+++ DATA FOR THIS EXERCISE
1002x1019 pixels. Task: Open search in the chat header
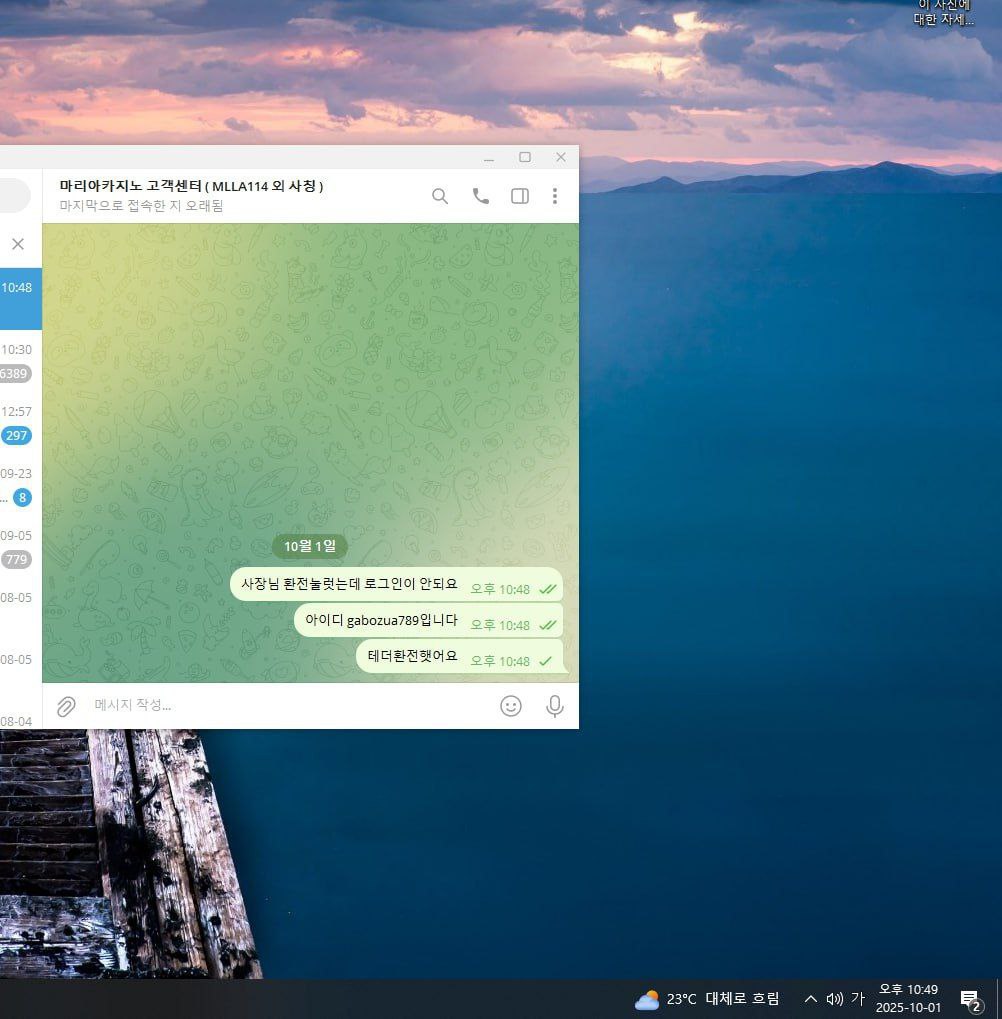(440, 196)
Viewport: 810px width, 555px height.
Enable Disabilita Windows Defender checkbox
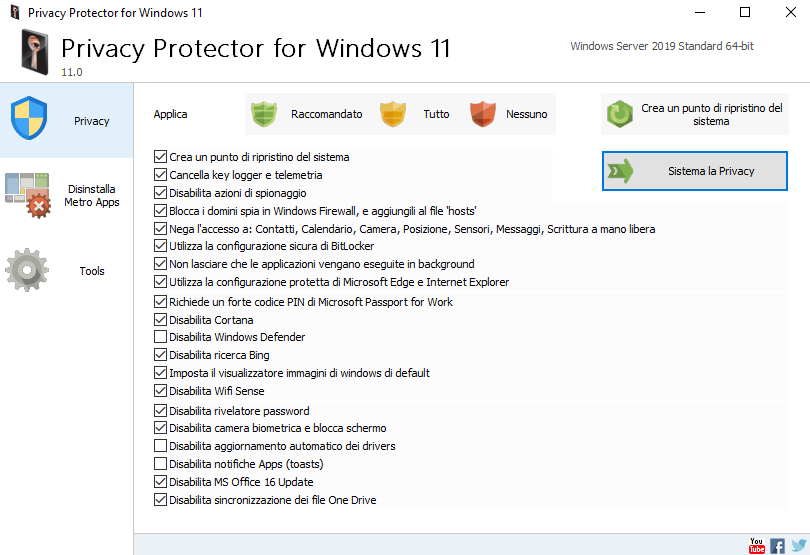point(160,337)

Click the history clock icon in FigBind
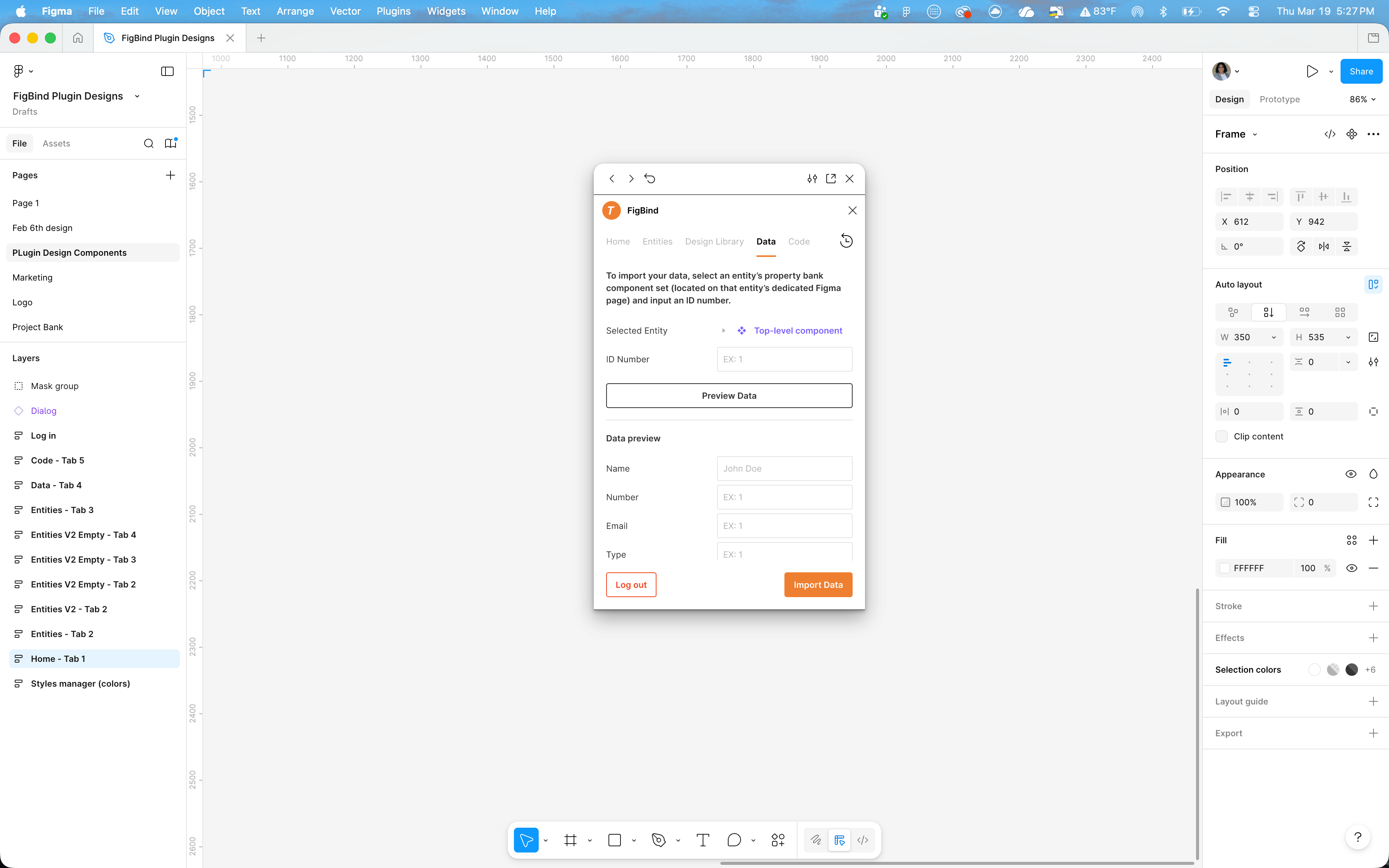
++++++
▸ DESCRIPTION OF THE TASK
How many lines of the items above contain the word "FigBind", matching case exactly?

▸ WRITTEN REPLY
1